The Senate Finance Committee last week passed a measure that would increase Medicare payment rates to contracting managed-care plans in rural areas by freezing payment rates to plans in high-cost, primarily urban markets.
The panel also passed several restrictions on Medicare-contracting health plans, mimicking similar legislation in the House.
The freeze came as part of an amendment offered by Sen. Charles Grassley (R-Iowa) that would set a minimum payment rate equal to about 85% of the U.S. average rate. In 1997, that average is about $397 per month per enrollee, Grassley said.
To pay for the increase in payment rates in rural areas, rates for plans in traditionally high-payment areas would be frozen for five years beginning in 1998. If that freeze does not produce sufficient savings to pay for the new payments, the floor would be dropped below the 85% threshold. Now, Medicare pays some managed-care plans in low-cost rural areas as little as $250 per month per enrollee, while some plans in high-cost urban areas get more than $750.

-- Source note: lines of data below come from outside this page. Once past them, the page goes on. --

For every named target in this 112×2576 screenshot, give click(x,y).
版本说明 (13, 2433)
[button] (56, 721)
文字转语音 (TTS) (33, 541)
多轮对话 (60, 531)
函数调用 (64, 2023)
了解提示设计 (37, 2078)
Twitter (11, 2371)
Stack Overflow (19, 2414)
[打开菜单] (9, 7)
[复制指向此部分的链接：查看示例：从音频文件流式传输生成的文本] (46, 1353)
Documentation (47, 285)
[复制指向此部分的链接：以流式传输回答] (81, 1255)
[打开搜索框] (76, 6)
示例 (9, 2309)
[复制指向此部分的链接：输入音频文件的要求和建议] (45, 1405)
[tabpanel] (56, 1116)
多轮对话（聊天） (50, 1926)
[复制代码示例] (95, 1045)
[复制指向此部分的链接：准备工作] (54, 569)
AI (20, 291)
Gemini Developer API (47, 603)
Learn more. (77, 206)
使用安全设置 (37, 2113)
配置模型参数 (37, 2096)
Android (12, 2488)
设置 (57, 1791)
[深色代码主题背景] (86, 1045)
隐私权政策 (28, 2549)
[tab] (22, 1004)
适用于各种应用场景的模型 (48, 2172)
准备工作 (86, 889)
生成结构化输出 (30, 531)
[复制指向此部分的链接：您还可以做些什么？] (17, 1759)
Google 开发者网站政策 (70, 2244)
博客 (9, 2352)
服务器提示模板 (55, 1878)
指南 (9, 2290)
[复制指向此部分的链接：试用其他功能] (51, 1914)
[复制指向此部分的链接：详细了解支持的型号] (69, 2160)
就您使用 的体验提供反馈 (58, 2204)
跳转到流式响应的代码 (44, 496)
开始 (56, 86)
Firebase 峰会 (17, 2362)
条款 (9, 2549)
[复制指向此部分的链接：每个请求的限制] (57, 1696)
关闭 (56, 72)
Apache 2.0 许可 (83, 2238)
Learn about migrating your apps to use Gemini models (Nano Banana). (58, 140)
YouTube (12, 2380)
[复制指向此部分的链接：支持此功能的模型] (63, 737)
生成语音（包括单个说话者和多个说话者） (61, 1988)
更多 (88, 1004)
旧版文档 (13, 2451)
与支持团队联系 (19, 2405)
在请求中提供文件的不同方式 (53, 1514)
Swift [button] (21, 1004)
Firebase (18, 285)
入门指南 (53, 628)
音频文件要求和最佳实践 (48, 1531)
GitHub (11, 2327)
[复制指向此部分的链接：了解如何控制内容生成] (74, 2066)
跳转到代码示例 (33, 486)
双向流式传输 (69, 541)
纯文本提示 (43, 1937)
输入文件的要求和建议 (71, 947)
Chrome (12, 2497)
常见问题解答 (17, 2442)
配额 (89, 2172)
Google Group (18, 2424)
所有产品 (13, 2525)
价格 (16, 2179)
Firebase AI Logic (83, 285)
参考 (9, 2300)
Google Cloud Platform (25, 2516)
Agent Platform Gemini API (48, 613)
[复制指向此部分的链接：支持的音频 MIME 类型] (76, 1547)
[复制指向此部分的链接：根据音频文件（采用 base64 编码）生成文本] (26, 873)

Meanwhile, over the past two weeks committees in the House and Senate have passed a variety of measures that would place restrictions on Medicare HMOs.
The House Commerce Committee, led by Reps. Greg Ganske, M.D. (R-Iowa), Tom Coburn, M.D. (R-Okla.), and Charles Norwood (R-Ga.), a dentist, passed an amendment that would allow doctors and patients to make the final decision on how long a hospital stay should last.
It also passed measures that would:
Bar HMOs from enforcing so-called "gag clauses" on physicians.
Force HMOs to pay for emergency room visits if a "prudent layperson" would have reasonably believed the visit was necessary.
Keep HMOs from discriminating against a class of health providers based on the type of license held. For example, if a plan pays for treatment of a stiff back, it cannot bar chiropractors who are qualified to treat the condition from its network. The measure does not, however, place requirements on the number of each type of provider a plan must have in its network.
Change the appeals process when a beneficiary is denied care. Appeals must be reviewed by a "physician with appropriate expertise." The beneficiary can also go outside the plan for a review if necessary.
The Senate Finance Committee passed many of the same measures in its plan.
Representatives of the managed-care industry said plans already self-impose many consumer protections, and the measures passed by Congress are largely unnecessary. They also said the restrictions would raise operating costs of plans, hindering their efforts to implement utilization review and clinical guideline programs.